GOOG and VZN made their new internet plan public yesterday. An explanation is available on the GOOG public policy blog, which links to the proposal’s text on Scribd. (I searched without success to find the proposal on the VZN website.)
It has some straightforward features, followed by a couple of curve balls. First, the plain vanilla–
The proposal has five points that deal with the fixed-line internet as it exists today. They are:
1. Service providers can’t prevent lawful activity, including sending and receiving content, running applications and using services, and connecting devices to the network.
By implication, service providers would be able to stop unlawful activity or actions that harm the network or users.
2. Service providers wouldn’t be able to engage in “undue” discrimination against lawful activity in a manner that causes”meaningful” harm.
3. Service providers would have to disclose terms of service and network management practices “in plain language” and in enough detail that users can make informed choices.
4. Providers can do “reasonable” network management, including measures to reduce congestion, ensure security and eliminate unwanted or harmful traffic.
5. The FCC would enforce consumer protection and nondiscrimination requirements, not by general rulemaking, but by case-by-case actions against violators.
This leaves the FCC relatively toothless, but that’s basically where Congress and te courts have the agency now.
the eyebrow-raising ideas
These have generally drawn the most unfavorable comment in the blogosphere so far.

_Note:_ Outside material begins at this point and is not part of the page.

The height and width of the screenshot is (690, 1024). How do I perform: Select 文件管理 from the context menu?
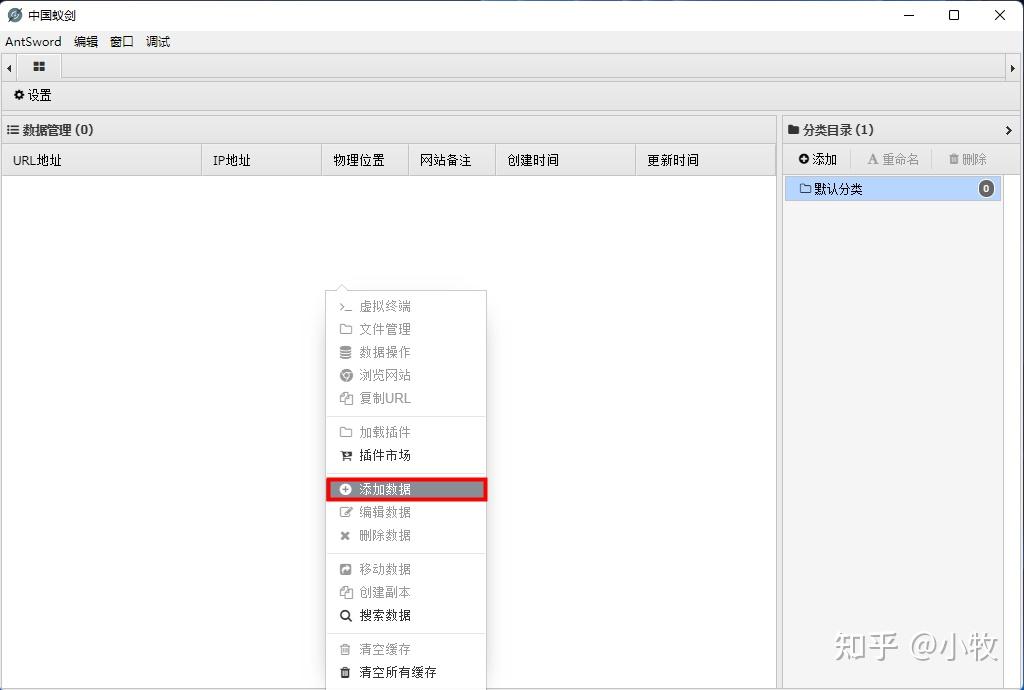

1. Wireless would be exempted from all the fixed-line rules, except for #3, transparency in terms of service. In other words, service providers could deny access to users if it wanted and prioritize content. Very convenient for Android-based phones on the VZN network.
2. “additional or differentiated services” could be offered by any service provider who also runs a broadband internet service governed by the plain-vanilla rules. On this “differentiated” network, which could make use of internet content, the service provider would be able to prioritize traffic. On its blog, GOOG offers the examples of online gaming/gambling, education (distance learning?), entertainment (movies, concerts?), and health care monitoring as examples of possible additional services.
It sounds to me like GOOG and VZN want to make very large capital investments in wireless and fixed-line internet service networks and want to setle the ownership issue before they do so.
Up until now, the cable and telephone companies that have built out multi-billion dollar internet networks have been compelled–rightly or wrongly–by their semi-monopoly status to accept the rules of “net neutrality.” If DIS, for example, wants to offer an internet on-demand movie download service over, say, the Comcast network, in direct competition with Comcast’s own cable on-demand service, net neutrality says Comcast has no choice but to allow this to happen. More than this, Comcast has to make every effort to ensure DIS has enough bandwidth that its service will be successful.
In some sense, then, content providers own the network just as much as the firms who built it, who are relegated to being nothing more than “dumb pipes” that deliver content to consumers. I’m not trying to make judgments about what should or should not be the case. I’m simply trying to describe the current state of affairs.
GOOG and VZN, it seems to me, are content (resigned?) to this being the case with capital investments made to date. But before they commit new money to build new network infrastructure (GOOG, I think) or enhance an existing one (VZN Wireless) they want to make sure they own the network in the strongest possible sense.
Yes, if GOOG and VZN are permitted to build on their own terms, there’s a chance that the existing fixed-line internet–already a laggard in world terms–will develop more slowly than it would otherwise. On the other hand, without some assurance that they will own the resulting network, I don’t think a non-utility like GOOG will build anything. Also, there may be more competition in private networks than one might initially think. Where GOOG treads can AAPL be far behind?